The event, titled “Buffalo Tales: A Biography of This Iconic Ungulate,” is sponsored by the Biodiversity Institute; the Native American Education, Research and Cultural Center; the UW student group Keepers of the Fire; and Wyoming PBS.
“‘Buffalo Tales: A Biography of This Iconic Ungulate’ is an event that highlights not just this amazing animal, but its relationship to Indigenous people in North America,” says Brent Ewers, director of UW’s Biodiversity Institute. “This relationship is foundational to the conservation of buffalo, and I hope people leave the event with an appreciation of why we need to work even more on conservation of buffalo under the leadership of Indigenous people.”
During the program, two graduate students will feature their UW-related bison research at educational tables. Tana Verzuh, a Ph.D. ecology student from Durango, Colo., in UW’s Program of Ecology and Evolution, will share some preliminary results from her research, as well as photos and equipment used to study bison restoration efforts in Banff National Park in Canada. Verzuh, who is expected to graduate in May 2024, received one of the Biodiversity Institute’s graduate research enhancement grants -- the Richard Baldes Native American Excellence Fund in Biodiversity Conservation -- in 2022. This funding supported her fieldwork in Banff National Park.

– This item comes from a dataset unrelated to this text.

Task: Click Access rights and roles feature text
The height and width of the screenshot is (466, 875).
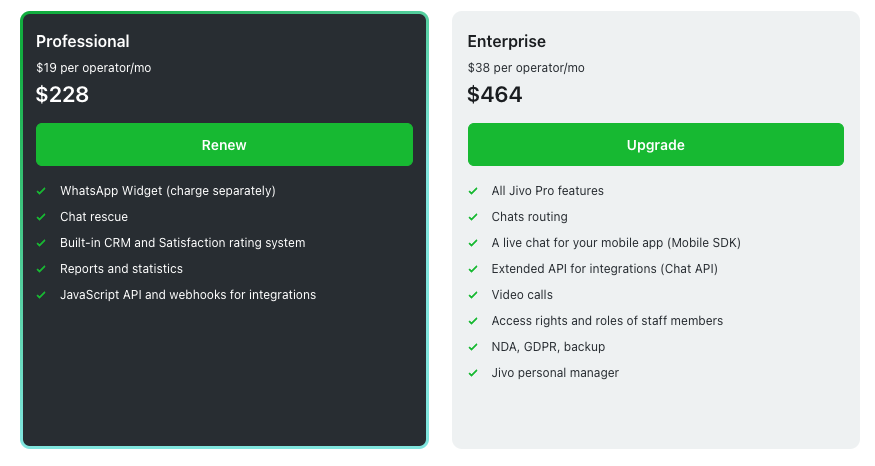Action: (607, 321)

Janey Fugate, a third-year master’s student in both zoology and physiology, and environment and natural resources, from Atlanta, Ga., will be unable to attend the event but will send a poster of her research to display. Her research focuses on how Yellowstone bison, after being nearly extirpated from the landscape in the late 19th century, established the migration patterns and strategies they exhibit today.
Additionally, the UW Museum of Vertebrates will display a bison skull, as well as jawbone specimens from its collection that were used in a doctoral research project in the 1960s. The UW Archaeological Repository will provide a final educational table. Specimens, from two extinct bison species that used to live in North America and are direct ancestors to modern bison, will be displayed.
Before the film screenings, free Indian tacos will be provided in the lobby by Keepers of the Fire. The UW student group will use buffalo meat donated by the Wind River Tribal Buffalo Initiative.
Film screenings will start at 6 p.m. in the Berry Center auditorium and will run approximately an hour. Screenings will feature a clip from the new Ken Burns documentary, “The American Buffalo,” that recently premiered on PBS and “Homecoming,” a short documentary that focuses on Baldes and his work to bring buffalo back to tribal communities. After the film screenings, Baldes will host a 30-minute question-and-answer session.
Baldes, of Fort Washakie, received his undergraduate and graduate degrees in land resources and environmental sciences from Montana State University, where he focused on tribal bison restoration. He is the Tribal Buffalo Program manager for the National Wildlife Federation’s Tribal Partnerships Program.
He is on the board of directors for the InterTribal Buffalo Council; a board of trustees member for the Conservation Lands Foundation; and on the environmental commission of the Congress of Nations and States. Baldes also is executive director of the Wind River Tribal Buffalo Initiative, and he is an instructor at Central Wyoming College and Wind River Tribal College. He recently served as a consultant for “The American Buffalo” documentary.